Wade Parks, a virologist, took the story of HeLa and coined a term:
A “HeLa” is a scientific claim that sucks people into a line of work for awhile, a line that is later refuted or shown to be a waste of time. It’s a type of error in science that occurs fairly often. And it will continue to exist.
The story of false cell lines makes it all the more ridiculous to say things like, “The science is settled.” The reality of science is much messier.
The reality is a bit more complicated. Cell lines can eventually diverge to the point where their genomes, epigenomes, gene expression, morphology, and even drug sensitivity are no longer identical. For more, see here.
Moreover this cell line (M14) had actually lost its Y chromosome. Apparently that often happens in cell lines derived from males. If you don’t see the Y, you might assume you have a cell line from a female, but that’s not necessarily true.
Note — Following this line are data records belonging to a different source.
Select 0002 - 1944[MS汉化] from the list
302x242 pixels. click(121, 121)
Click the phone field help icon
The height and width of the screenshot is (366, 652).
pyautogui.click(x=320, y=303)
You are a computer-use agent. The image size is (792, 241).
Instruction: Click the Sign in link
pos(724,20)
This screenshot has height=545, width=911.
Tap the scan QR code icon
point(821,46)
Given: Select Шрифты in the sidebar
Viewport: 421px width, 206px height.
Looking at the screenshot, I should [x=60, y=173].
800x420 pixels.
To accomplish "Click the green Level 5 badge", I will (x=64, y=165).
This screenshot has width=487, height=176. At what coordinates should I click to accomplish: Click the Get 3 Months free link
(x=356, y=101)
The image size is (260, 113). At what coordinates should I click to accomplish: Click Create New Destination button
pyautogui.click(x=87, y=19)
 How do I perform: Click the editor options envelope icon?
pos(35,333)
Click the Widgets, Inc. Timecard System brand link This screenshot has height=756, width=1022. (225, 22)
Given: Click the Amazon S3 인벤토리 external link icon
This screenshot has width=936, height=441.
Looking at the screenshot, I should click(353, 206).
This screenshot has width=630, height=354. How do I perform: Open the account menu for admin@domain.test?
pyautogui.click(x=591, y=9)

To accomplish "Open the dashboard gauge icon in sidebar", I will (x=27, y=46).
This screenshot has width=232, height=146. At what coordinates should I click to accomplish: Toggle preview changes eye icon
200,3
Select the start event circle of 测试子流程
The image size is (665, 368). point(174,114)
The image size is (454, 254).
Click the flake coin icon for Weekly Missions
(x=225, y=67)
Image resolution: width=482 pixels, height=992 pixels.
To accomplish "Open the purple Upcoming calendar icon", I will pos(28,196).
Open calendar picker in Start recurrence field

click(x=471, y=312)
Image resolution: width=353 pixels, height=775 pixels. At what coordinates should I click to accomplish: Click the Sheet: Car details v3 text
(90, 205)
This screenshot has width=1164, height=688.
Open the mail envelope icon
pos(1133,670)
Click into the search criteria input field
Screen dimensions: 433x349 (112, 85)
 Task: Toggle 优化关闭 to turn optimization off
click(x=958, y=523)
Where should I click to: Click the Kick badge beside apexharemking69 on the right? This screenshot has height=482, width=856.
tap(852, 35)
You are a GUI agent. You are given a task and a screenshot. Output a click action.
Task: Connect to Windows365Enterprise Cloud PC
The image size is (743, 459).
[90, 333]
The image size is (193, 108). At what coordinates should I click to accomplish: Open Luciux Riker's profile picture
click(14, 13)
The conference had been about the use of cells in making vaccines.
For the last few decades, there had been some concerns over whether using continuous cell lines were safe to grow viruses to be used in vaccines; was there a chance those cells might trigger runaway growth; aka cancer, in the recipients of vaccine prepared in those cells?
People like Salk had argued there were adequate methods for separating a vaccine’s active ingredients from the cells they were prepared in; in fact Salk had believed that even if vaccines weren’t filtered at all and whole cancer cells were injected directly into human test subjects, they would do no harm. Of course no researcher would have tried that experiment, at least not intentionally. But Salk had done it accidentally, as he had told people at the meeting.
Korch has also said that even after scientists found out that their favorite cell line was contaminated, they sometimes kept studying it. “They look at their line and are convinced it's still a valid model, because its behavior seems to match their expectations.”
You know the more I read the less I'm able to project safety and trust onto whoever happens to be wearing a white lab coat.
Fascinating! (It looks like the purpose of cancer research is to mop up the funding dollars from governments and charities - not to find cures.)